WHAT TO PRODUCE: Produce one exact copy of the records, no pictures.

Records drawn from a dataset
::::::

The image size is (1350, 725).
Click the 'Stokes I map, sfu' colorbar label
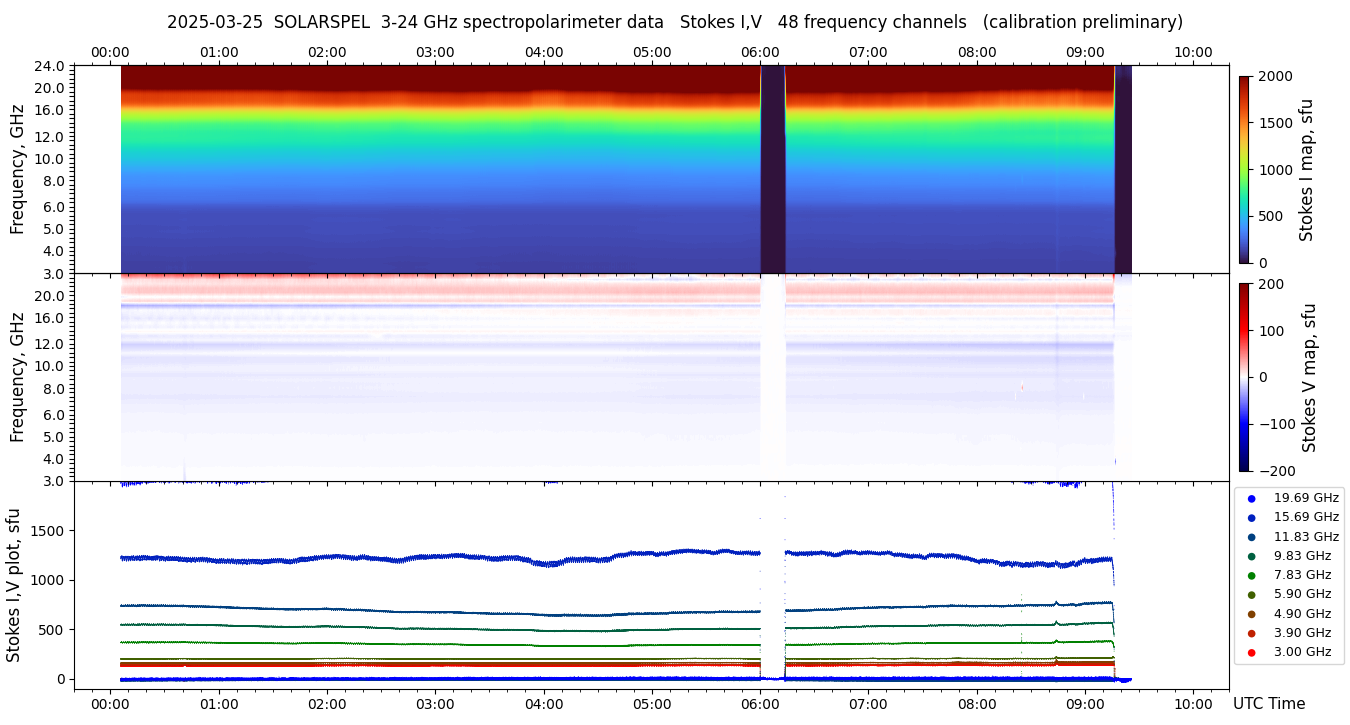pyautogui.click(x=1307, y=169)
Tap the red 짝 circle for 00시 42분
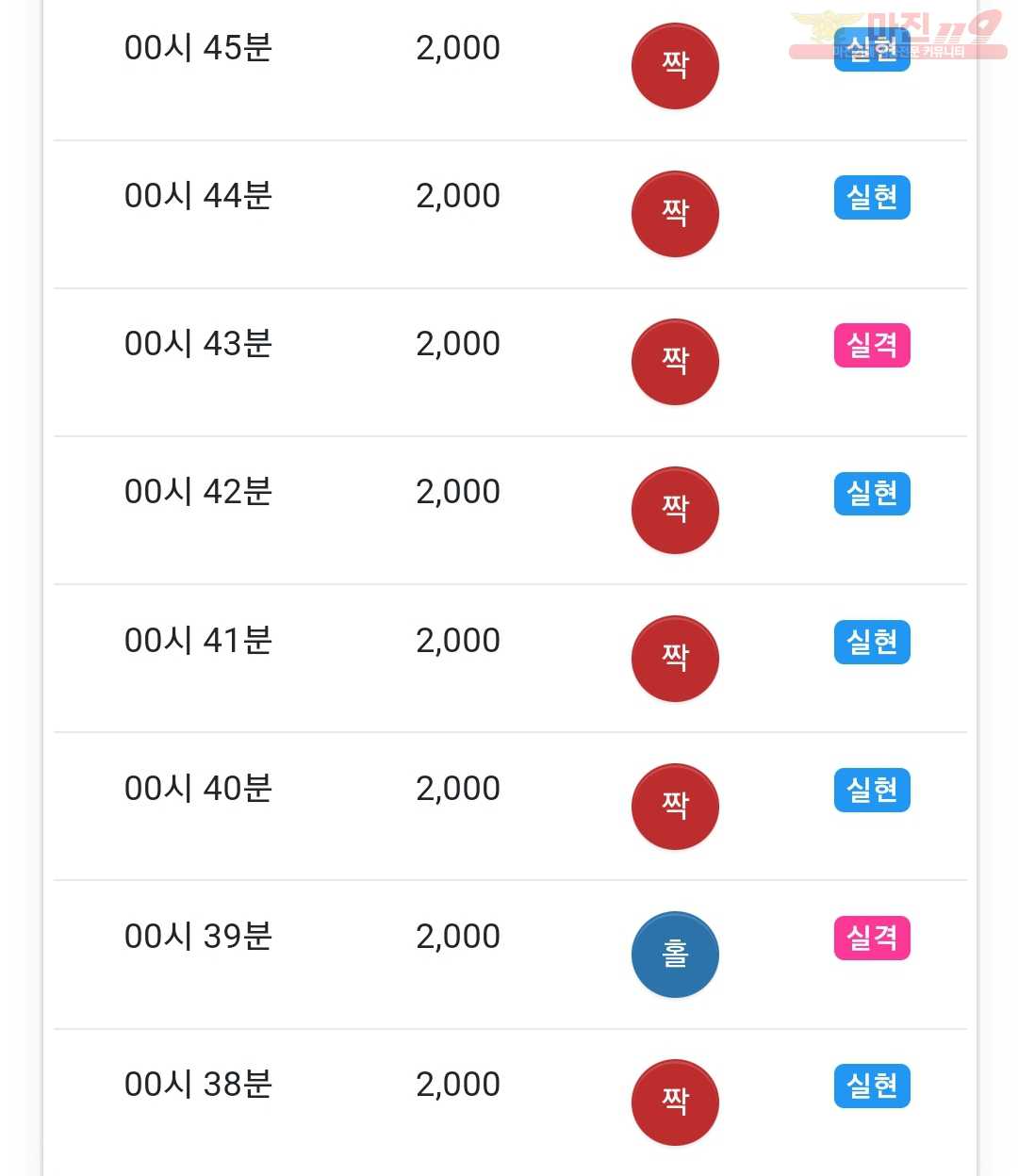 (675, 510)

::::::

ANSWER TO THIS EXERCISE:
The image size is (1350, 725).
Click the 'Stokes I map, sfu' colorbar label
pyautogui.click(x=1307, y=169)
Tap the red 짝 circle for 00시 42분
 (675, 510)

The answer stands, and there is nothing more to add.